Plusieurs résidants d’Ahuntsic-Cartierville, mais aussi de plusieurs autres endroits à Montréal et même d’ailleurs au Québec ont reçu récemment, sans y être abonnés, des copies du journal The Epoch Times, un média pro-Trump en croisade contre le Parti communiste chinois.
Un mystérieux journal
The Epoch Times est un journal multilingue fondé en mai 2000 par John Tang et un groupe de Sino-Américains lié à Falun Gong, un mouvement spirituel que plusieurs qualifient de sectaire.
Le journal possède des éditions locales et un réseau de correspondants dans le monde entier, notamment au Canada.
Il est reconnu pour ses positions d’extrême droite, son soutien à l’ancien président des États-Unis, Donald Trump, et sa propagation d’idées conspirationnistes.
Résidants mécontents
Nombreux sont les résidants d’Ahuntsic-Cartierville à avoir reçu un exemplaire de ce journal. Pour certains, ce n’était pas la première fois. Et plusieurs ne semblent pas apprécier cette livraison non sollicitée, d’autant plus qu’elle partage des positions très controversées, parfois mensongères, voire choquantes.
« J’ai trouvé ça haineux. Ouf! », dit une résidante ayant feuilleté rapidement le journal. — « Je me demandais justement ce que nous pouvions faire, individuellement et collectivement, pour que cette merde cesse d’être distribuée. C’est de la propagande crasse et dangereuse », s’indigne une autre.
À la poubelle directement
La majorité des personnes interrogées par journaldesvoisins.com disent avoir directement jeté le journal au recyclage ou au compost.
Plusieurs se sont même permis de l’humour dans leur réponse.
« J’aurais eu peur de contaminer le compost avec un torchon pareil », répond une citoyenne à une autre disant l’avoir mis dans le fond de son bac à compost.
Certains y ont trouvé d’autres utilités.
« Est-ce bien le journal à saveur conspirationniste? Si oui, il est très utile pour absorber l’eau de nos bottes d’hiver. » — « Je lui ai donné la place qu’il mérite : au fond de la litière! »
Situation préoccupante
Si le journal en a fait rigoler quelques-uns, Xavier Camus, professeur de philosophie au cégep et blogueur spécialisé dans l’analyse du discours d’extrême droite, considère que la distribution de cette publication est préoccupante.

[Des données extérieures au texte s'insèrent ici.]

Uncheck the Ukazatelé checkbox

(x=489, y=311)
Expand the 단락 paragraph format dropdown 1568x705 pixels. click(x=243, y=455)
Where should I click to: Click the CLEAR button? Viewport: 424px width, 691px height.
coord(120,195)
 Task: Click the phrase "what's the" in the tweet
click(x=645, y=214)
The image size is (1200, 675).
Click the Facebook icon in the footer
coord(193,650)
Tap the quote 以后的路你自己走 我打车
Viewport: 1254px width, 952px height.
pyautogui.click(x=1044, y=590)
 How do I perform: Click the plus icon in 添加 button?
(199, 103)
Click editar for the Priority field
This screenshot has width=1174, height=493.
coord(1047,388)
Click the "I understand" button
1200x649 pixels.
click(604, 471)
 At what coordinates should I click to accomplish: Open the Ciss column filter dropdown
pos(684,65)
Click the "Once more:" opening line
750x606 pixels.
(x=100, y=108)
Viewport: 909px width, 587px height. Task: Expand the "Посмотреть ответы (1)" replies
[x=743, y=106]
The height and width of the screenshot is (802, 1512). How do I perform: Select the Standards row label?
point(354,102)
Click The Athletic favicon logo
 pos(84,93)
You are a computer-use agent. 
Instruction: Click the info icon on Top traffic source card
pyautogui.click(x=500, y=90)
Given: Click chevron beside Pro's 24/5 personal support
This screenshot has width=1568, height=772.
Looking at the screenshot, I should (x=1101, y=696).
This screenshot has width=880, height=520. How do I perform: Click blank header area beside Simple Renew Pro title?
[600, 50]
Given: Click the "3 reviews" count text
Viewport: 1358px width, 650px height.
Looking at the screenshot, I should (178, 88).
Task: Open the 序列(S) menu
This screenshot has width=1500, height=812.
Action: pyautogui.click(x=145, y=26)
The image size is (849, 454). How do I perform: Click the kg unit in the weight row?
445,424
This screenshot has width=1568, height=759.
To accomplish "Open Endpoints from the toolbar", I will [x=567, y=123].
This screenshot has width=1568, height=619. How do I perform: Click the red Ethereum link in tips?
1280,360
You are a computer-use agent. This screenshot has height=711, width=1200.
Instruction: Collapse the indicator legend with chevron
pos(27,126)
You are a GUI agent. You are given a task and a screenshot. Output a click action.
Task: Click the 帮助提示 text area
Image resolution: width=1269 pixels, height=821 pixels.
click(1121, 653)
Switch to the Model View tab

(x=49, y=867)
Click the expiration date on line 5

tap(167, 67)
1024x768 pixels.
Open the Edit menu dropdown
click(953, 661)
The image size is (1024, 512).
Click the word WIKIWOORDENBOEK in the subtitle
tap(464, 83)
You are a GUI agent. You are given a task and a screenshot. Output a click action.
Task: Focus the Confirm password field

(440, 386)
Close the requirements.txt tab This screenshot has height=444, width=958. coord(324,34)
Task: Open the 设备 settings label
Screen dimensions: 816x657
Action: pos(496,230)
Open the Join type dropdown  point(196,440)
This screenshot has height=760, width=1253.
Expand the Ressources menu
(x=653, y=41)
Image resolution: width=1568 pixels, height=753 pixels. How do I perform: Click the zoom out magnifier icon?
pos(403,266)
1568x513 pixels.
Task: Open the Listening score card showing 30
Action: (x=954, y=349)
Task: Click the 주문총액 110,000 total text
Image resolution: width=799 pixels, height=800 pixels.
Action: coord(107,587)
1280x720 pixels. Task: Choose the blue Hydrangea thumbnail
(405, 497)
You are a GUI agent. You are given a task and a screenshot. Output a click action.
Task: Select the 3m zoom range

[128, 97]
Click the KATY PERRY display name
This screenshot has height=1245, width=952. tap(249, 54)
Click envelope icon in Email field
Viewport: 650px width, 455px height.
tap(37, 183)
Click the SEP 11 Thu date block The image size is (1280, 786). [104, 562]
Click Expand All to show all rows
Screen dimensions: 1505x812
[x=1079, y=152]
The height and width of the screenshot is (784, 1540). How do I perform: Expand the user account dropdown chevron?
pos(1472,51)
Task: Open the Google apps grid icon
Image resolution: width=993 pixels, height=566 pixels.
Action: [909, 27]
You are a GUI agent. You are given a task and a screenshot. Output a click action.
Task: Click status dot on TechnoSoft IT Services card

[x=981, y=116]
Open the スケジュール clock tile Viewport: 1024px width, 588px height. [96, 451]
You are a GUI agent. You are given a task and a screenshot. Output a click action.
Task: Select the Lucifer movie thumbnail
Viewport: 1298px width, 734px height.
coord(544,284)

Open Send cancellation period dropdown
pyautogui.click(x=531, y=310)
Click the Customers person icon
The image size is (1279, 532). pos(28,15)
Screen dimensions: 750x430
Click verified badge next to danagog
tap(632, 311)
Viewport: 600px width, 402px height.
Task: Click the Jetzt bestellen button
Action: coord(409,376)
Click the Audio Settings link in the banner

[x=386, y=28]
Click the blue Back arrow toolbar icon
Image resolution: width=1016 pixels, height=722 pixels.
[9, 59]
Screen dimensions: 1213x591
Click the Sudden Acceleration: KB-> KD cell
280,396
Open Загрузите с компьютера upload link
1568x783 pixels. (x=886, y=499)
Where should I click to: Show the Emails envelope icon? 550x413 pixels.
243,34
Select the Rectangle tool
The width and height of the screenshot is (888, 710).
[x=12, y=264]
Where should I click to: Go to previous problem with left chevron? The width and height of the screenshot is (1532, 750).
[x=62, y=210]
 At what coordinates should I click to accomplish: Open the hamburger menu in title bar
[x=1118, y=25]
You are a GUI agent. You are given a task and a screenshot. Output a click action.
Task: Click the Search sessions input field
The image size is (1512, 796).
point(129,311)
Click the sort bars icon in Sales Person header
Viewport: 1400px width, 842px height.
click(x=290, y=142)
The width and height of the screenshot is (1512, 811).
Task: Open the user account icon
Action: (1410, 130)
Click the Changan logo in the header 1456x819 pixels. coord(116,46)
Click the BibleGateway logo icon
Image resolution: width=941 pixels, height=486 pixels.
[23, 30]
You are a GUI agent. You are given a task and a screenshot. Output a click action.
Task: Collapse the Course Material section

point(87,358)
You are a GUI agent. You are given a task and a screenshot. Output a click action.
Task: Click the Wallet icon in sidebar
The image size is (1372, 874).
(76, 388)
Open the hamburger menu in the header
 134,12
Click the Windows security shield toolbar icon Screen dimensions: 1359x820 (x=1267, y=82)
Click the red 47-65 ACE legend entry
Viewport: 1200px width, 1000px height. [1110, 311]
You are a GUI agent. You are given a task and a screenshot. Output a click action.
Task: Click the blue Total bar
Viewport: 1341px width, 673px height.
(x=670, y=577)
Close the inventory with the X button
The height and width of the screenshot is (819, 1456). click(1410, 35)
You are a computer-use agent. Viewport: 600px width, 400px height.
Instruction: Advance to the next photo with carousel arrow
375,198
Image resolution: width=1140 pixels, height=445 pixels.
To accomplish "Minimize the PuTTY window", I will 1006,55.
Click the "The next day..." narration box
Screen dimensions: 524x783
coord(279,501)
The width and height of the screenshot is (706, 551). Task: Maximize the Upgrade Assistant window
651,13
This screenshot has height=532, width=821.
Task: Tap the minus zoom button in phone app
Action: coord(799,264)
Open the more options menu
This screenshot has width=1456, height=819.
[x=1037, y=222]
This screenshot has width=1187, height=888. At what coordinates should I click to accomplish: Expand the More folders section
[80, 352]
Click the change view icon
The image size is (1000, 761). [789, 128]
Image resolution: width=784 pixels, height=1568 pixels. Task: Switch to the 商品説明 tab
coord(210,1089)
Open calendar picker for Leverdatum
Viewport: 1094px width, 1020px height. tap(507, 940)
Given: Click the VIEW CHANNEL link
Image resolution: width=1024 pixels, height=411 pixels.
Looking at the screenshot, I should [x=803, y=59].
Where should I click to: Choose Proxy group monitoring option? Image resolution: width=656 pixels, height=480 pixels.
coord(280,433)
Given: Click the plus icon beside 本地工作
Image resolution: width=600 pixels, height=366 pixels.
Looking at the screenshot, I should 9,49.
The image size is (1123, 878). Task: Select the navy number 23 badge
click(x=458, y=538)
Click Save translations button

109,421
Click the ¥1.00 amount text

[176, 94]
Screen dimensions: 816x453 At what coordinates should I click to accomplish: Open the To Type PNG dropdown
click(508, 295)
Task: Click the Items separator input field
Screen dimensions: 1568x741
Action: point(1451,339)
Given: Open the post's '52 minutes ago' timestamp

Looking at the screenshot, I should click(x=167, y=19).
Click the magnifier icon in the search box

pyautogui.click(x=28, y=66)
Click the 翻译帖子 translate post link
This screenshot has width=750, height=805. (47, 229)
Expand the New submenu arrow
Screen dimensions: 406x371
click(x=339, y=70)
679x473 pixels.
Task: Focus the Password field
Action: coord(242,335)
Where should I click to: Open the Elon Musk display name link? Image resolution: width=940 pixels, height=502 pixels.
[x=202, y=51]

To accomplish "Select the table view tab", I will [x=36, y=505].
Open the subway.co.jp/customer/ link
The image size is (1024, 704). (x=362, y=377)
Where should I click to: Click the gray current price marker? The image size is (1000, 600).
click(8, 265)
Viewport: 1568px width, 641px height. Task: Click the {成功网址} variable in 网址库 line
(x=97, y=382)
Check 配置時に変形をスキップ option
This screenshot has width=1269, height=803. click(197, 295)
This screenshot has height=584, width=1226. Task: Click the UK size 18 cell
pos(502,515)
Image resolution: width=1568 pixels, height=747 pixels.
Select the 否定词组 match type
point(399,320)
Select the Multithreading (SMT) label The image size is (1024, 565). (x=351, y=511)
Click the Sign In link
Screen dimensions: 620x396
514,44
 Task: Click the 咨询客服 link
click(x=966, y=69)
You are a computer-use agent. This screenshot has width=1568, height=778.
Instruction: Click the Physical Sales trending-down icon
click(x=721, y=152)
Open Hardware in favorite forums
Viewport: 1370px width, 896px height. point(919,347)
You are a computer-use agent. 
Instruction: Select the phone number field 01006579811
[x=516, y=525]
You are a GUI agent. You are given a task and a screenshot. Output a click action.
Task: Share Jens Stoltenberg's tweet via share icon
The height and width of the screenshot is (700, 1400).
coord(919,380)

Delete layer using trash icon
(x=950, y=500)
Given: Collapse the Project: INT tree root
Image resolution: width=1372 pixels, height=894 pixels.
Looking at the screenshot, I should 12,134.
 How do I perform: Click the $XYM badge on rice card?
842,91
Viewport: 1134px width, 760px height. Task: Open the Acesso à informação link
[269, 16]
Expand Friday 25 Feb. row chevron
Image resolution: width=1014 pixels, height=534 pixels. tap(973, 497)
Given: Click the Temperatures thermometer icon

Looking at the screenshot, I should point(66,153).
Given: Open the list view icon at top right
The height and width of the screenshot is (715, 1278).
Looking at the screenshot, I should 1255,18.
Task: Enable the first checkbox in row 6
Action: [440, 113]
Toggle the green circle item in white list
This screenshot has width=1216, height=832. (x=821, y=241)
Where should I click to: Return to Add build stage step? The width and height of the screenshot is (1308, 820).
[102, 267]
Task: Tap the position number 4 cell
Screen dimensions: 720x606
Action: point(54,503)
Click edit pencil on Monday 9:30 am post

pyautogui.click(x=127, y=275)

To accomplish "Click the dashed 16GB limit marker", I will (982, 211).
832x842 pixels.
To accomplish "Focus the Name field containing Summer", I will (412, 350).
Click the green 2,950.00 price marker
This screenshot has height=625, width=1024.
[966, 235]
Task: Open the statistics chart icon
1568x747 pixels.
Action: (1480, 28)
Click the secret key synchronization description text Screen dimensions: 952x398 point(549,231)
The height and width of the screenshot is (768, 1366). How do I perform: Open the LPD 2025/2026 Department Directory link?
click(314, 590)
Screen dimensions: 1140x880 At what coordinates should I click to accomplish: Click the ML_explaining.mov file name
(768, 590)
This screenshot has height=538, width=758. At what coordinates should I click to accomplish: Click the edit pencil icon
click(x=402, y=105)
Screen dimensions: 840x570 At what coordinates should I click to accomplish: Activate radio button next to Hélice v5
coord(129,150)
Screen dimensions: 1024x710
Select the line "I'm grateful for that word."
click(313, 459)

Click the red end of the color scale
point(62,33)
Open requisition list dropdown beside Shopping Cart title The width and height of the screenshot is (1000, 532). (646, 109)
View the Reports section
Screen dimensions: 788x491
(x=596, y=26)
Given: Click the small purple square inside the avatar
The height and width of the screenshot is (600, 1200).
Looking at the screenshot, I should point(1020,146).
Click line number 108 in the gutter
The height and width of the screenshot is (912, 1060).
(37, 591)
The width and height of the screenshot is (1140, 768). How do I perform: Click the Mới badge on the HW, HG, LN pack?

« On parle d’une organisation religieuse controversée qui livre sa propagande directement chez les gens. On y fait de la désinformation à propos de la pandémie et on y véhicule une idéologie proche de l’extrême droite, s’indigne-t-il. En ces temps difficiles où plusieurs personnes sont plus isolées et plus vulnérables qu’à l’accoutumée, il est inquiétant de voir cette secte religieuse – Falun Gong – faire du prosélytisme et conforter des théories conspirationnistes qui prennent déjà trop de place sur les médias sociaux. Ce n’est pas le temps d’en ajouter par la poste. »
Postier suspendu
Un postier employé par Postes Canada à Regina depuis de nombreuses années, Ramiro Sepulveda, a été suspendu trois jours sans solde pour avoir refusé de distribuer The Epoch Times en raison de son contenu qu’il qualifiait « d’ordurier ».
Plusieurs de ses collègues l’ont soutenu et ont décidé eux aussi de ne plus distribuer le journal.
Réponse de Postes Canada
Questionnée à ce sujet par le JDV, Valérie Chartrand, relationniste auprès des médias chez Postes Canada, répond qu’« en tant qu’administration postale du Canada, Postes Canada est tenue de livrer tout envoi que l’expéditeur a payé et bien préparé, à moins qu’il ne soit considéré comme un objet inadmissible. Les tribunaux ont indiqué que le rôle de Postes Canada n’est pas de censurer le courrier ou de fixer les balises de la liberté d’expression au pays. Il s’agit d’une différence notable entre Postes Canada et les entreprises de livraison du secteur privé ».
Réponse du Epoch Times
En réponse au récent tollé généré par la distribution non sollicitée du journal au Canada, The Epoch Times a émis une réponse.
Leur déclaration indique que l’édition récemment envoyée est une stratégie de publicité légale et reconnue pour faire connaître leur journal et augmenter leur lectorat. Des milliers de personnes leur auraient transmis des commentaires positifs.
La déclaration nie toute accusation de publier de la désinformation et de tenir un discours d’extrême droite.
Le média se dit heureux de la position qu’a décidé de conserver Postes Canada dans ce dossier et dénonce tous ceux qui appelleraient à la censure du média.
Les réponses obtenues des résidants d’Ahuntsic-Cartierville révèlent que s’il ne peuvent empêcher la distribution du Epoch Times chez eux, les citoyens peuvent toutefois exercer leur propre censure de façon individuelle en se débarrassant du journal.